Refactor object restoration path #14821

ericl · 2021-03-21T01:24:04Z

Why are these changes needed?

This PR refactors the object restoration path to unify it with the normal object pull path, both eliminating the short polling and removing the need for separate restore RPCs. The new strategy is as follows:

If an object has no locations, PullManager will

call Restore() directly if the object can be accessed directly (on local disk of the node, or remote storage), otherwise
treat the spilled_node_id as the singleton location and pull from there

PushManager will call Restore() if it receives a request for a non in-memory object that is on local disk.

Note that this is latency-optimal, since PushManager will get a notification once the object becomes local again from Restore and immediately start the push.

TODO:

Fix and add unit tests

clarkzinzow

This will definitely be way nicer once done, I left a few comments on an initial skim.

src/ray/object_manager/pull_manager.cc

clarkzinzow · 2021-03-21T21:42:47Z

src/ray/object_manager/object_manager.cc

+    // Issue a restore request if the object is on local disk. This is only relevant
+    // if the local filesystem storage type is being used.
+    auto object_url = get_spilled_object_url_(object_id);
+    if (!object_url.empty()) {
+      restore_spilled_object_(object_id, object_url, nullptr);
+    }


Instead of restoring the object directly here, I think that we should issue a local pull through the pull manager so that the restoration is done under the pull manager's admission control.

I'm going to punt this for later, since #14817 will mitigate the issue and this isn't a regression.

In the long run, direct streaming from disk means we shouldn't need admission control here.

src/ray/raylet/local_object_manager.cc

ericl · 2021-03-22T23:00:39Z

src/ray/object_manager/pull_manager.cc

  }
+
+  // TODO(ekl) should we more directly mark the object as lost in this case?

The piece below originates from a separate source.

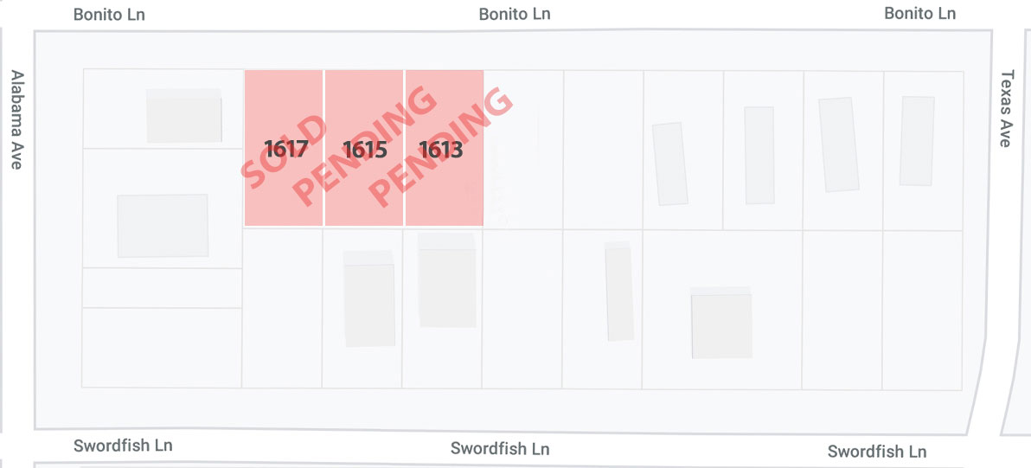Select lot 1617 marked SOLD
Screen dimensions: 1031x468
[x=284, y=148]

Hmm @stephanie-wang what should we do in this case? (this is an existing problem I guess). It seems we will be rapidly re-polling the object during Tick().

Isn't it something that can happen before the spilled object URL / location is updated? (e.g., the object location is not available yet). If so, don't we just need to ignore this case?

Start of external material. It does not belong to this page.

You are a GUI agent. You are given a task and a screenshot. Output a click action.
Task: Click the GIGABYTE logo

Hmm yeah it seems like we'll want to mark the object as failed. Or we can let the owner handle it now that we have the OBOD.

Hmm if we publish the URL update at the same time we remove the location, then I don't see how this could happen. The only case would be for node failure... I guess currently task dep manager will mark it as failed and cancel the pull at a higher level hopefully

Right now, the owner handles this case by marking the object as failed if it detects the failure of the primary location. It may already work for this case too (since the spilled location should also be the primary location), but we need to check.

ericl · 2021-03-22T23:25:40Z

Ready for review.

rkooo567

This is a really nice refactoring!! Have some minor comments

rkooo567 · 2021-03-23T05:41:30Z

python/ray/external_storage.py

@@ -60,6 +60,8 @@ def parse_url_with_offset(url_with_offset: str) -> Tuple[str, int, int]:
    query_dict = urllib.parse.parse_qs(parsed_result.query)
    # Split by ? to remove the query from the url.
    base_url = parsed_result.geturl().split("?")[0]
+    if "offset" not in query_dict or "size" not in query_dict:


Isn't this supposed to not happen ever? Why don't we use assert here?

This gives a better error in case of mis-formatted URL (including the origin URL)

src/ray/object_manager/object_manager.h

src/ray/object_manager/pull_manager.cc

rkooo567 · 2021-03-23T05:45:29Z

src/ray/object_manager/pull_manager.cc

  }
+
+  // TODO(ekl) should we more directly mark the object as lost in this case?


Isn't it something that can happen before the spilled object URL / location is updated? (e.g., the object location is not available yet). If so, don't we just need to ignore this case?

rkooo567 · 2021-03-23T05:52:44Z

src/ray/raylet/local_object_manager.cc

    std::function<void(const ray::Status &)> callback) {
  if (objects_pending_restore_.count(object_id) > 0) {
    // If the same object is restoring, we dedup here.
    return;
  }

-  if (is_external_storage_type_fs_ && node_id != self_node_id_) {


Do we still need is_external_storage_type_fs_?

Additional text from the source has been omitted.